### [PROBLEM DETAILS]
This task requires every entry to be set down again exactly.

++++++++

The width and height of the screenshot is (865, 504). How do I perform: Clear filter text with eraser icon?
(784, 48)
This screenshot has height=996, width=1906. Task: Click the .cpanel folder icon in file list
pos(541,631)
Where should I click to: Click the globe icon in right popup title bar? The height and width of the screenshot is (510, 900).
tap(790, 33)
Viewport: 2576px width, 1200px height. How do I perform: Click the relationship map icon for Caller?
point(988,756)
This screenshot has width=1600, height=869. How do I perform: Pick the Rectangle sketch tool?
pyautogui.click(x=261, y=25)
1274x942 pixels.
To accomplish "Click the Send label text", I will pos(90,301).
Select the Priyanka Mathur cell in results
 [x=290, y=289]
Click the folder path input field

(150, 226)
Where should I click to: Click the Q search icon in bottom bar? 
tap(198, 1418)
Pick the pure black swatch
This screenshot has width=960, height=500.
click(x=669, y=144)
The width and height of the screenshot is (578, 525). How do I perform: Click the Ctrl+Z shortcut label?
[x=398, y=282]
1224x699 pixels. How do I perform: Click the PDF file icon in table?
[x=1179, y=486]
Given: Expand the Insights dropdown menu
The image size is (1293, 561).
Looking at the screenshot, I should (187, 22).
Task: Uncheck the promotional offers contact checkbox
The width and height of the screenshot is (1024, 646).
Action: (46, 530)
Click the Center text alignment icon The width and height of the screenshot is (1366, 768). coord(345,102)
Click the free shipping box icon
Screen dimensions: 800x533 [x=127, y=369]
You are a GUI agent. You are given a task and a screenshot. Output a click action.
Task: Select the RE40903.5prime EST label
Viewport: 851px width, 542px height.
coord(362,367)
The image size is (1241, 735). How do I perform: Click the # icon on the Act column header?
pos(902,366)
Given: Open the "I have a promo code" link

++++++++

### [COMPLETED TASK]
The width and height of the screenshot is (865, 504). How do I perform: Clear filter text with eraser icon?
(784, 48)
This screenshot has height=996, width=1906. Task: Click the .cpanel folder icon in file list
pos(541,631)
Where should I click to: Click the globe icon in right popup title bar? The height and width of the screenshot is (510, 900).
tap(790, 33)
Viewport: 2576px width, 1200px height. How do I perform: Click the relationship map icon for Caller?
point(988,756)
This screenshot has width=1600, height=869. How do I perform: Pick the Rectangle sketch tool?
pyautogui.click(x=261, y=25)
1274x942 pixels.
To accomplish "Click the Send label text", I will pos(90,301).
Select the Priyanka Mathur cell in results
 [x=290, y=289]
Click the folder path input field

(150, 226)
Where should I click to: Click the Q search icon in bottom bar? 
tap(198, 1418)
Pick the pure black swatch
This screenshot has width=960, height=500.
click(x=669, y=144)
The width and height of the screenshot is (578, 525). How do I perform: Click the Ctrl+Z shortcut label?
[x=398, y=282]
1224x699 pixels. How do I perform: Click the PDF file icon in table?
[x=1179, y=486]
Given: Expand the Insights dropdown menu
The image size is (1293, 561).
Looking at the screenshot, I should (187, 22).
Task: Uncheck the promotional offers contact checkbox
The width and height of the screenshot is (1024, 646).
Action: (46, 530)
Click the Center text alignment icon The width and height of the screenshot is (1366, 768). coord(345,102)
Click the free shipping box icon
Screen dimensions: 800x533 [x=127, y=369]
You are a GUI agent. You are given a task and a screenshot. Output a click action.
Task: Select the RE40903.5prime EST label
Viewport: 851px width, 542px height.
coord(362,367)
The image size is (1241, 735). How do I perform: Click the # icon on the Act column header?
pos(902,366)
Given: Open the "I have a promo code" link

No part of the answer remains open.